VICTORIA — With recreational cannabis use legal as of Oct. 17, WorkSafeBC is launching an awareness campaign about workplace impairment for both employers and employees.
WorkSafeBC has created a guide for managing workplace impairment and developing policy around the issue. A toolbox meeting guide is also available on its website.
“An impairment policy that takes a fit-to-work approach to impairment can help employers meet their workplace-safety obligations. It’s also very important that employers clearly communicate their impairment policy to workers,” said WorkSafeBC director of prevention practices and quality Tom Brocklehurst in a statement.
The awareness campaign includes educational materials and radio ads in Kamloops, Kelowna, Prince George, the Lower Mainland and Victoria, and additional ads in Vancouver in Cantonese, Mandarin and Punjabi. The ads begin airing on Oct. 22.
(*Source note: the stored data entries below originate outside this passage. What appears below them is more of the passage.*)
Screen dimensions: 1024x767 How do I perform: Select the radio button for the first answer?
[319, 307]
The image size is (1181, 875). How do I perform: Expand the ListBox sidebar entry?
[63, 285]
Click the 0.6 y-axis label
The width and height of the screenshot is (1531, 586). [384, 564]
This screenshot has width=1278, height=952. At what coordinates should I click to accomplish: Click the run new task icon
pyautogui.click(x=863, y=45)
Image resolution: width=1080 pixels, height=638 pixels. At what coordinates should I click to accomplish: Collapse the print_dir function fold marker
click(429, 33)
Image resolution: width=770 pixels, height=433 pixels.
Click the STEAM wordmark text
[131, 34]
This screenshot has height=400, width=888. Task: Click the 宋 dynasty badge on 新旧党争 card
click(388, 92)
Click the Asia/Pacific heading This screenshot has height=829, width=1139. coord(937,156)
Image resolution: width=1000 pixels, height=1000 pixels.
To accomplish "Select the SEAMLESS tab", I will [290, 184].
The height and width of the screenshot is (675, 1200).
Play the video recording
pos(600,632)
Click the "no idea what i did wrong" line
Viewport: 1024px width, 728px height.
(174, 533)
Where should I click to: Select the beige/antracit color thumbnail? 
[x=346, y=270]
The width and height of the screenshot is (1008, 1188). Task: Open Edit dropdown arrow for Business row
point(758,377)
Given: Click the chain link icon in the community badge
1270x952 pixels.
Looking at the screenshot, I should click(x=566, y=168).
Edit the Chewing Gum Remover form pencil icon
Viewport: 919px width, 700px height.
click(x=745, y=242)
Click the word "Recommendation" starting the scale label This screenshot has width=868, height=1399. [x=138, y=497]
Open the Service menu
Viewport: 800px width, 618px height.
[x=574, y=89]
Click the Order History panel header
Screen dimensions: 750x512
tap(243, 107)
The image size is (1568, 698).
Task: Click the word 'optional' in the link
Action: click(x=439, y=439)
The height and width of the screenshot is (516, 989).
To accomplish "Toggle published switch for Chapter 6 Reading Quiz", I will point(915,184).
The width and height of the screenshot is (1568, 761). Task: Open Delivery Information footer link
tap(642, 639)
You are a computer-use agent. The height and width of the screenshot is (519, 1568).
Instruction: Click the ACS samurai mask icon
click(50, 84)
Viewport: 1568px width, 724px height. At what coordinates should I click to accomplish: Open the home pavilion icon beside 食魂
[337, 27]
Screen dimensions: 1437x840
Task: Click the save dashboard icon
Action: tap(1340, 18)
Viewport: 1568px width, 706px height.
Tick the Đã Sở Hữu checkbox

Under current occupational health and safety regulations, employers must not allow an employee impaired by alcohol, drugs or any other substance to perform work that could endanger themselves and others or allow an employee to remain at a workplace while they are unable to work safely due to impairment.
Workers also have to ensure their ability to perform safe work isn’t impaired by alcohol, drugs or other causes, and cannot work if their impairment will endanger either themselves or anyone else. Workers also need to notify their supervisor if their ability to work is impaired for any reason.
“Impairment in the workplace isn’t a new issue in B.C., but it’s become top of mind as cannabis becomes legal for recreational use. We’re reaching out to employers and workers to remind them that they share responsibility for managing impairment in the workplace,” Brocklehurst said.